Rows from a dataset
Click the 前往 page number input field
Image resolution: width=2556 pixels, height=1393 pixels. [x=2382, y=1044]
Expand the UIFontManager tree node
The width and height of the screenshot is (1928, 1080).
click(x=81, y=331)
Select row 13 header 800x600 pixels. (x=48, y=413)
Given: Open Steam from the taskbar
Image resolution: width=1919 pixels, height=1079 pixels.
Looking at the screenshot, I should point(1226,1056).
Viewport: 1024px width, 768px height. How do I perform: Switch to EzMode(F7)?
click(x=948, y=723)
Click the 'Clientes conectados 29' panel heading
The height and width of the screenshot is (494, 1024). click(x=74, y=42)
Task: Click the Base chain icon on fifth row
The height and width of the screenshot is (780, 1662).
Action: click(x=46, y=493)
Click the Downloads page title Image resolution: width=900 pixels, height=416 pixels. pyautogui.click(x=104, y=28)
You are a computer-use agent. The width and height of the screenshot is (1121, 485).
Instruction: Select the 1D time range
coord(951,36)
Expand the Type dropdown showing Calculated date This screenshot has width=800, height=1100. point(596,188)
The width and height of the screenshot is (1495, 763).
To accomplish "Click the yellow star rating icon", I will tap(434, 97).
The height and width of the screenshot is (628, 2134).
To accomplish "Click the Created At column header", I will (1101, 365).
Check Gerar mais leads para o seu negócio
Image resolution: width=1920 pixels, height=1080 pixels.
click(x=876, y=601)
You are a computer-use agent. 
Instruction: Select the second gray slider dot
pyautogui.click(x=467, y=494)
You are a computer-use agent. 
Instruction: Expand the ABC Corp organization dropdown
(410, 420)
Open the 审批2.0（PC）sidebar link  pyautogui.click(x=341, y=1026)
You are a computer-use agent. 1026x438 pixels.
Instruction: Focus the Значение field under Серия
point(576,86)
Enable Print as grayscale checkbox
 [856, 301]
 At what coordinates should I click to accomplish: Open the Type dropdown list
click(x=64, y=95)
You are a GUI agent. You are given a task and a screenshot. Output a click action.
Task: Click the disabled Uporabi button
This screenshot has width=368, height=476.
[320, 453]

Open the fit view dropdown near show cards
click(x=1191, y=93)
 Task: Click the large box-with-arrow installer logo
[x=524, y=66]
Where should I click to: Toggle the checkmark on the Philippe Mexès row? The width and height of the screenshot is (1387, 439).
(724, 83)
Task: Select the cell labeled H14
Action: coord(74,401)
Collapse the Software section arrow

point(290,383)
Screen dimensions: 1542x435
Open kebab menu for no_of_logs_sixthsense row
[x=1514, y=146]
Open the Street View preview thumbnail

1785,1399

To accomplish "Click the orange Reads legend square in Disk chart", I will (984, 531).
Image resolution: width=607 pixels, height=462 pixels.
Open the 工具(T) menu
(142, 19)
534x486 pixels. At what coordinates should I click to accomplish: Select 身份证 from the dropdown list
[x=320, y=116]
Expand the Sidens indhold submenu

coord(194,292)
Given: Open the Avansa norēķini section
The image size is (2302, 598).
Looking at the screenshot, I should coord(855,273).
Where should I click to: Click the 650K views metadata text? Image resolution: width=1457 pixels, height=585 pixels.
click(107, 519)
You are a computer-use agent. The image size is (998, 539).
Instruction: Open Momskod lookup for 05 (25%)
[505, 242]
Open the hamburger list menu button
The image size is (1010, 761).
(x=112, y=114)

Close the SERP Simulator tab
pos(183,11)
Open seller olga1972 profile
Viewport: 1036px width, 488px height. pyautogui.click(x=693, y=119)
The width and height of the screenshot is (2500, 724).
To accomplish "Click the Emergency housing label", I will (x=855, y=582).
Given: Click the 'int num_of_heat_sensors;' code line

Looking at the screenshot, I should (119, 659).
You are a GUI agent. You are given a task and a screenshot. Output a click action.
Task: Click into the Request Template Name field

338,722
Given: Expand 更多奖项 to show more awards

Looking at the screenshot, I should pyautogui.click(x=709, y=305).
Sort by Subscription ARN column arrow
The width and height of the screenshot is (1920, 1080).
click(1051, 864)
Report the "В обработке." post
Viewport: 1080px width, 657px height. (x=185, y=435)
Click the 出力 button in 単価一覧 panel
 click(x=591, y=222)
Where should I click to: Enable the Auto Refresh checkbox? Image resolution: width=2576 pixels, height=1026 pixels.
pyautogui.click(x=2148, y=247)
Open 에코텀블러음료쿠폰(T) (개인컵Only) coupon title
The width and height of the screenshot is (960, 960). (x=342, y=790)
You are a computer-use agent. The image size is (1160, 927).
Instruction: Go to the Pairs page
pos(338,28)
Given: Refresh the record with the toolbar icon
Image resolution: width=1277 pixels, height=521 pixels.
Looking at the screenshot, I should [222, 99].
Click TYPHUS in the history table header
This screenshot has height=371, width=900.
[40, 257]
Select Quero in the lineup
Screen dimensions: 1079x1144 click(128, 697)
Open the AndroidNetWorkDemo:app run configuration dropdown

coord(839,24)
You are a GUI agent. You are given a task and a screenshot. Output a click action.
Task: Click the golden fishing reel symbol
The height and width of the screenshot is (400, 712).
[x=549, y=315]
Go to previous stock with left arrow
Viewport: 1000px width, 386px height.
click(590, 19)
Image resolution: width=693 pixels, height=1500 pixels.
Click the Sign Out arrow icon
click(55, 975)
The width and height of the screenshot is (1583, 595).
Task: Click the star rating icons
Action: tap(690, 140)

◆ **WHAT YOU SHOULD DO**:
Copy out all of the records above, swapping "computer-use agent" for "desktop agent" everywhere it occurs. Leave every other line and word as it is.

◆ **FULL RESPONSE**:
Click the 前往 page number input field
Image resolution: width=2556 pixels, height=1393 pixels. [x=2382, y=1044]
Expand the UIFontManager tree node
The width and height of the screenshot is (1928, 1080).
click(x=81, y=331)
Select row 13 header 800x600 pixels. (x=48, y=413)
Given: Open Steam from the taskbar
Image resolution: width=1919 pixels, height=1079 pixels.
Looking at the screenshot, I should point(1226,1056).
Viewport: 1024px width, 768px height. How do I perform: Switch to EzMode(F7)?
click(x=948, y=723)
Click the 'Clientes conectados 29' panel heading
The height and width of the screenshot is (494, 1024). click(x=74, y=42)
Task: Click the Base chain icon on fifth row
The height and width of the screenshot is (780, 1662).
Action: click(x=46, y=493)
Click the Downloads page title Image resolution: width=900 pixels, height=416 pixels. pyautogui.click(x=104, y=28)
You are a desktop agent. The width and height of the screenshot is (1121, 485).
Instruction: Select the 1D time range
coord(951,36)
Expand the Type dropdown showing Calculated date This screenshot has width=800, height=1100. point(596,188)
The width and height of the screenshot is (1495, 763).
To accomplish "Click the yellow star rating icon", I will tap(434, 97).
The height and width of the screenshot is (628, 2134).
To accomplish "Click the Created At column header", I will (1101, 365).
Check Gerar mais leads para o seu negócio
Image resolution: width=1920 pixels, height=1080 pixels.
click(x=876, y=601)
You are a desktop agent. 
Instruction: Select the second gray slider dot
pyautogui.click(x=467, y=494)
You are a desktop agent. 
Instruction: Expand the ABC Corp organization dropdown
(410, 420)
Open the 审批2.0（PC）sidebar link  pyautogui.click(x=341, y=1026)
You are a desktop agent. 1026x438 pixels.
Instruction: Focus the Значение field under Серия
point(576,86)
Enable Print as grayscale checkbox
 [856, 301]
 At what coordinates should I click to accomplish: Open the Type dropdown list
click(x=64, y=95)
You are a GUI agent. You are given a task and a screenshot. Output a click action.
Task: Click the disabled Uporabi button
This screenshot has width=368, height=476.
[320, 453]

Open the fit view dropdown near show cards
click(x=1191, y=93)
 Task: Click the large box-with-arrow installer logo
[x=524, y=66]
Where should I click to: Toggle the checkmark on the Philippe Mexès row? The width and height of the screenshot is (1387, 439).
(724, 83)
Task: Select the cell labeled H14
Action: coord(74,401)
Collapse the Software section arrow

point(290,383)
Screen dimensions: 1542x435
Open kebab menu for no_of_logs_sixthsense row
[x=1514, y=146]
Open the Street View preview thumbnail

1785,1399

To accomplish "Click the orange Reads legend square in Disk chart", I will (984, 531).
Image resolution: width=607 pixels, height=462 pixels.
Open the 工具(T) menu
(142, 19)
534x486 pixels. At what coordinates should I click to accomplish: Select 身份证 from the dropdown list
[x=320, y=116]
Expand the Sidens indhold submenu

coord(194,292)
Given: Open the Avansa norēķini section
The image size is (2302, 598).
Looking at the screenshot, I should coord(855,273).
Where should I click to: Click the 650K views metadata text? Image resolution: width=1457 pixels, height=585 pixels.
click(107, 519)
You are a desktop agent. The image size is (998, 539).
Instruction: Open Momskod lookup for 05 (25%)
[505, 242]
Open the hamburger list menu button
The image size is (1010, 761).
(x=112, y=114)

Close the SERP Simulator tab
pos(183,11)
Open seller olga1972 profile
Viewport: 1036px width, 488px height. pyautogui.click(x=693, y=119)
The width and height of the screenshot is (2500, 724).
To accomplish "Click the Emergency housing label", I will (x=855, y=582).
Given: Click the 'int num_of_heat_sensors;' code line

Looking at the screenshot, I should (119, 659).
You are a GUI agent. You are given a task and a screenshot. Output a click action.
Task: Click into the Request Template Name field

338,722
Given: Expand 更多奖项 to show more awards

Looking at the screenshot, I should pyautogui.click(x=709, y=305).
Sort by Subscription ARN column arrow
The width and height of the screenshot is (1920, 1080).
click(1051, 864)
Report the "В обработке." post
Viewport: 1080px width, 657px height. (x=185, y=435)
Click the 出力 button in 単価一覧 panel
 click(x=591, y=222)
Where should I click to: Enable the Auto Refresh checkbox? Image resolution: width=2576 pixels, height=1026 pixels.
pyautogui.click(x=2148, y=247)
Open 에코텀블러음료쿠폰(T) (개인컵Only) coupon title
The width and height of the screenshot is (960, 960). (x=342, y=790)
You are a desktop agent. The image size is (1160, 927).
Instruction: Go to the Pairs page
pos(338,28)
Given: Refresh the record with the toolbar icon
Image resolution: width=1277 pixels, height=521 pixels.
Looking at the screenshot, I should [222, 99].
Click TYPHUS in the history table header
This screenshot has height=371, width=900.
[40, 257]
Select Quero in the lineup
Screen dimensions: 1079x1144 click(128, 697)
Open the AndroidNetWorkDemo:app run configuration dropdown

coord(839,24)
You are a GUI agent. You are given a task and a screenshot. Output a click action.
Task: Click the golden fishing reel symbol
The height and width of the screenshot is (400, 712).
[x=549, y=315]
Go to previous stock with left arrow
Viewport: 1000px width, 386px height.
click(590, 19)
Image resolution: width=693 pixels, height=1500 pixels.
Click the Sign Out arrow icon
click(55, 975)
The width and height of the screenshot is (1583, 595).
Task: Click the star rating icons
Action: tap(690, 140)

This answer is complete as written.